- _YOUR GOAL_: Reproduce verbatim all of the lines from the one containing "Given: Click the Paste clipboard icon" down to the one containing "will (x=319, y=165).", including both of those lines.

- _Item coordinate data_:
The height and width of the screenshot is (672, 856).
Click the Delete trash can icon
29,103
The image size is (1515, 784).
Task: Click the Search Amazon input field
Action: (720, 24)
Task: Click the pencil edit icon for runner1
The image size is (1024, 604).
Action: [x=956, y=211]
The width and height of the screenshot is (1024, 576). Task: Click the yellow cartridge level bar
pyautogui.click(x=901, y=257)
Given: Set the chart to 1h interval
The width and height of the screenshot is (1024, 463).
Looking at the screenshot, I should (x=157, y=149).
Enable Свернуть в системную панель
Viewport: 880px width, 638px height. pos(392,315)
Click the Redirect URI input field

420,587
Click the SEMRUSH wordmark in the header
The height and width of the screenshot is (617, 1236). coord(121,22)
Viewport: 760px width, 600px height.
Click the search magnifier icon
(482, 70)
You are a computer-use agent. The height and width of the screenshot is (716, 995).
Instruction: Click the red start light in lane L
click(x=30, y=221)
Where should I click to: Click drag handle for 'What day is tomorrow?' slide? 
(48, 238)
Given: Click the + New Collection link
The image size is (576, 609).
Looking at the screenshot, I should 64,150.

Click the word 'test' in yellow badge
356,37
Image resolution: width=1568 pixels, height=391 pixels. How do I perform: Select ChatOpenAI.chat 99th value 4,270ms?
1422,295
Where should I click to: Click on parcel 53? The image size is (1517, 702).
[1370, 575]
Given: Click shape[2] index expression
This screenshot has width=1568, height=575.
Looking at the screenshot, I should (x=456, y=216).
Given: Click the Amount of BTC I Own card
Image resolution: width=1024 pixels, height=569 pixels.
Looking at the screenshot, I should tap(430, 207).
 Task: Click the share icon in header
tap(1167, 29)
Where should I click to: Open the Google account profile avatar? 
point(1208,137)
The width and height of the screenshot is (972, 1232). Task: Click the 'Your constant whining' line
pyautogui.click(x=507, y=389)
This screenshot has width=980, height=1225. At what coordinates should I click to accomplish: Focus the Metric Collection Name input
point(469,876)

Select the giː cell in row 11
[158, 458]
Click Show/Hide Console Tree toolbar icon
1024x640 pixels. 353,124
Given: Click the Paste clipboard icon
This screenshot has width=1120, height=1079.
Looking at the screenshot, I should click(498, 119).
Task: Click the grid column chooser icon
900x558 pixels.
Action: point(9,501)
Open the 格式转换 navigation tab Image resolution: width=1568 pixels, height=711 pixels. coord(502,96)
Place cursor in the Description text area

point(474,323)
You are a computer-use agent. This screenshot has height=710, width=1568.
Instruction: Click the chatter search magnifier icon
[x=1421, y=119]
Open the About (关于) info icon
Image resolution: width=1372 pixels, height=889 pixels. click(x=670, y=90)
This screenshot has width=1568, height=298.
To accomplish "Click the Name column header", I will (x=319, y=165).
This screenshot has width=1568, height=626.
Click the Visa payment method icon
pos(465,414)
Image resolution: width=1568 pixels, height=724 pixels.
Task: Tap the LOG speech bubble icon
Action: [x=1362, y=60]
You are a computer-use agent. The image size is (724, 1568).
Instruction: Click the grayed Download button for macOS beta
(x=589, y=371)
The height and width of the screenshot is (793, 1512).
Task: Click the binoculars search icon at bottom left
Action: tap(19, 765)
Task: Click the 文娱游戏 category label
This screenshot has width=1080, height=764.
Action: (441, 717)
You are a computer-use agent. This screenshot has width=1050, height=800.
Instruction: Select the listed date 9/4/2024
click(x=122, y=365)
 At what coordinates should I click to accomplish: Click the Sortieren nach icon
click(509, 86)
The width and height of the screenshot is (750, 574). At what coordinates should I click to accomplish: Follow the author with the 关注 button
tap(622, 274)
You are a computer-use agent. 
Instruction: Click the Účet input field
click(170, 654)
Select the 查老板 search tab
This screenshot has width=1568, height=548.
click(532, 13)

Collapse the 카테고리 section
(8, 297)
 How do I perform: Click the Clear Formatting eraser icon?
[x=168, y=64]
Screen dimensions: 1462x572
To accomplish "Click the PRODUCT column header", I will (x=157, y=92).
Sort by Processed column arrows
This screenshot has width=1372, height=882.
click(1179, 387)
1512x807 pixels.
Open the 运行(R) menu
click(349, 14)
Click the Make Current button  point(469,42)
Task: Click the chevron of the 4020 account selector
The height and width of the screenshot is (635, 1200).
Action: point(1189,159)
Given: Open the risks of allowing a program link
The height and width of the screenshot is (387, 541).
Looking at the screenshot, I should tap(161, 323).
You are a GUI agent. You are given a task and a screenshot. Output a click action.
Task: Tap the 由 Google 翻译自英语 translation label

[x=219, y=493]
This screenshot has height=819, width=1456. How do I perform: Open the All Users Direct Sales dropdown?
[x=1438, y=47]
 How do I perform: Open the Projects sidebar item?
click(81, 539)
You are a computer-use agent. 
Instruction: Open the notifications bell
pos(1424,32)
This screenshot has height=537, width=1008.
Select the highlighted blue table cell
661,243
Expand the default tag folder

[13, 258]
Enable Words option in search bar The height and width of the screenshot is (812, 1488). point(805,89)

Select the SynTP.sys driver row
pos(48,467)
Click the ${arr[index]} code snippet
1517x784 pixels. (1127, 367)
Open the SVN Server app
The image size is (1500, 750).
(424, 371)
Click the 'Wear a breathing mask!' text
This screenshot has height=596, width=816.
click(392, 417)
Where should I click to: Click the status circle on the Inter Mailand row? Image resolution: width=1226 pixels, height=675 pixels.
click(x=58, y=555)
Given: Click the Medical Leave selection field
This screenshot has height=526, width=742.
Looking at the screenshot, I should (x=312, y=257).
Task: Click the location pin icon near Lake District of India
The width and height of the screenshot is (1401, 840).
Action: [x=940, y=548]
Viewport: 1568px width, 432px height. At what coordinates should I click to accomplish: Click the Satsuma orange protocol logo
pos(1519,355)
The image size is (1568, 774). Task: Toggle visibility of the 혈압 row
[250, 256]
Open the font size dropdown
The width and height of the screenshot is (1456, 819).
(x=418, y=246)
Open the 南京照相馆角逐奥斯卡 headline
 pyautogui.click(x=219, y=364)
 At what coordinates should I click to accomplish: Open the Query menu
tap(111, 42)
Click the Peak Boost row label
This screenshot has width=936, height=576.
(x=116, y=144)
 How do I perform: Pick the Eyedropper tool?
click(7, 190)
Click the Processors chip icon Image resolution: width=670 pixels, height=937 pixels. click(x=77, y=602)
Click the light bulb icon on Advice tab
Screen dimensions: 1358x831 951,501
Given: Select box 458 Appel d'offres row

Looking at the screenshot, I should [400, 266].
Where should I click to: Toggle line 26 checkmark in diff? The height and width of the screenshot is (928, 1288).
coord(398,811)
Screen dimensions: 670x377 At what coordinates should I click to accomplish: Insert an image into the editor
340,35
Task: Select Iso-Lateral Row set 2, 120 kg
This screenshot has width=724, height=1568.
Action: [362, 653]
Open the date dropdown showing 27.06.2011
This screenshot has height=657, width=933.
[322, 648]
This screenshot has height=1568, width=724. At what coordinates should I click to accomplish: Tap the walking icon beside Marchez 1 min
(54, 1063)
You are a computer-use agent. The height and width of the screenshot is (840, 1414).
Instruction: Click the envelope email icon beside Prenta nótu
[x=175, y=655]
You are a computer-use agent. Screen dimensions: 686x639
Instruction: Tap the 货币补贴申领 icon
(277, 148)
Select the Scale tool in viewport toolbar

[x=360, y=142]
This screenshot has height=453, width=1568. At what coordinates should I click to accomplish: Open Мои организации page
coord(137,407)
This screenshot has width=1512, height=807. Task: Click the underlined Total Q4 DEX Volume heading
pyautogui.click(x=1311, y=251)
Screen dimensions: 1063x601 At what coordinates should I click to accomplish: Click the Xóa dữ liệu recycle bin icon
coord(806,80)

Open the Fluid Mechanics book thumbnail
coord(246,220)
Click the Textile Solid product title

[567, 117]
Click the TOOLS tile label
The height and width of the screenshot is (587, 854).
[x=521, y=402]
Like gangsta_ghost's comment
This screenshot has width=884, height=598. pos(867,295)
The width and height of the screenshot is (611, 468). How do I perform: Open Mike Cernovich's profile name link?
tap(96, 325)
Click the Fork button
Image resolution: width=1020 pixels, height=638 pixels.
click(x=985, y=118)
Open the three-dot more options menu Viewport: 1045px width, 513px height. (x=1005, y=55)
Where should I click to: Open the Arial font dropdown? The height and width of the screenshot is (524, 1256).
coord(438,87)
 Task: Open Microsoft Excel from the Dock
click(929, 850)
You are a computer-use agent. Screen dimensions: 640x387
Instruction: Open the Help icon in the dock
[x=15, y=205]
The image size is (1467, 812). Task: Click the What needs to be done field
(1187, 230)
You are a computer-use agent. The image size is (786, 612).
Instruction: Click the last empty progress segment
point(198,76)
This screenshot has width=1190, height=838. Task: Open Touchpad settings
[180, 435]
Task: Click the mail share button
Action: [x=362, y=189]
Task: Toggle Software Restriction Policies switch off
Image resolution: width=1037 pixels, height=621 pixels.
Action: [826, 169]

- _SOLVED EXERCISE_:
Given: Click the Paste clipboard icon
This screenshot has width=1120, height=1079.
Looking at the screenshot, I should click(498, 119).
Task: Click the grid column chooser icon
900x558 pixels.
Action: point(9,501)
Open the 格式转换 navigation tab Image resolution: width=1568 pixels, height=711 pixels. coord(502,96)
Place cursor in the Description text area

point(474,323)
You are a computer-use agent. This screenshot has height=710, width=1568.
Instruction: Click the chatter search magnifier icon
[x=1421, y=119]
Open the About (关于) info icon
Image resolution: width=1372 pixels, height=889 pixels. click(x=670, y=90)
This screenshot has width=1568, height=298.
To accomplish "Click the Name column header", I will (x=319, y=165).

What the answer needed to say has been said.